If anyone wanted the full modified file that worked for me:

"use strict";
Object.defineProperty(exports, "__esModule", { value: true });
exports.HuggingFaceTransformersEmbeddings = void 0;
const embeddings_1 = require("@langchain/core/embeddings");
const chunk_array_1 = require("@langchain/core/utils/chunk_array");
/**
 * @example
 * ```typescript
 * const model = new HuggingFaceTransformersEmbeddings({
 *   modelName: "Xenova/all-MiniLM-L6-v2",
 * });
 *
 * // Embed a single query
 * const res = await model.embedQuery(
 *   "What would be a good company name for a company that makes colorful socks?"
 * );
 * console.log({ res });
 *
 * // Embed multiple documents
 * const documentRes = await model.embedDocuments(["Hello world", "Bye bye"]);
 * console.log({ documentRes });
 * ```
 */

class HuggingFaceTransformersEmbeddings extends embeddings_1.Embeddings {
    constructor(fields) {
        super(fields ?? {});

        Object.defineProperty(this, "modelName", {
            enumerable: true,
            configurable: true,
            writable: true,
            value: "Xenova/all-MiniLM-L6-v2"
        });
        Object.defineProperty(this, "batchSize", {
            enumerable: true,
            configurable: true,
            writable: true,
            value: 512
        });
        Object.defineProperty(this, "stripNewLines", {
            enumerable: true,
            configurable: true,
            writable: true,
            value: true
        });
        Object.defineProperty(this, "timeout", {
            enumerable: true,
            configurable: true,
            writable: true,
            value: void 0
        });
        Object.defineProperty(this, "pipelinePromise", {
            enumerable: true,
            configurable: true,
            writable: true,
            value: void 0
        });
        this.modelName = fields?.modelName ?? this.modelName;
        this.stripNewLines = fields?.stripNewLines ?? this.stripNewLines;
        this.timeout = fields?.timeout;
    }
    async embedDocuments(texts) {
        const batches = (0, chunk_array_1.chunkArray)(this.stripNewLines ? texts.map((t) => t.replace(/\n/g, " ")) : texts, this.batchSize);
        const batchRequests = batches.map((batch) => this.runEmbedding(batch));
        const batchResponses = await Promise.all(batchRequests);
        const embeddings = [];
        for (let i = 0; i < batchResponses.length; i += 1) {
            const batchResponse = batchResponses[i];
            for (let j = 0; j < batchResponse.length; j += 1) {
                embeddings.push(batchResponse[j]);
            }
        }
        return embeddings;
    }
    async embedQuery(text) {
        const data = await this.runEmbedding([
            this.stripNewLines ? text.replace(/\n/g, " ") : text,
        ]);
        return data[0];
    }

    async runEmbedding(texts) {
        const pipe = await (this.pipelinePromise ??= (await import("@xenova/transformers")).pipeline("feature-extraction", this.modelName));
        return this.caller.call(async () => {
            const output = await pipe(texts, { pooling: "mean", normalize: true });
            return output.tolist();
        });
    }
}
exports.HuggingFaceTransformersEmbeddings = HuggingFaceTransformersEmbeddings;
jacoblee93 commented 4 months ago

Hi folks,

Sorry for missing this issue for so long - have updated @JonaMX's PR to use @Candoyeya's fix, have added it to the CJS export tests, and will aim to get this out today!
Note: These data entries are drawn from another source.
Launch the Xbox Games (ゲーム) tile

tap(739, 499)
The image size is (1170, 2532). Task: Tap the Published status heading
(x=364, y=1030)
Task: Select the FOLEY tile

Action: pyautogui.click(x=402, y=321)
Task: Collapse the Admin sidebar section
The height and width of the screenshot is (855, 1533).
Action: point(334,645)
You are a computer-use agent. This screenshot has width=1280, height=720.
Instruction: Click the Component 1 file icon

jacoblee93 commented 4 months ago

Live in community 0.2.11!

Bazoumana-Ouattara commented 1 week ago

Capture d'écran 2024-10-14 190254 lorsque j'exécute mon code avec "npm start" , mon navigateur s'ouvre avec ce message d'erreur. pourrier vous m'aider a comprendre ? je pensais que le problème c'était dans le dossier "node_modules" , je l'ai désinstallé et réinstallé mais le problème perciste.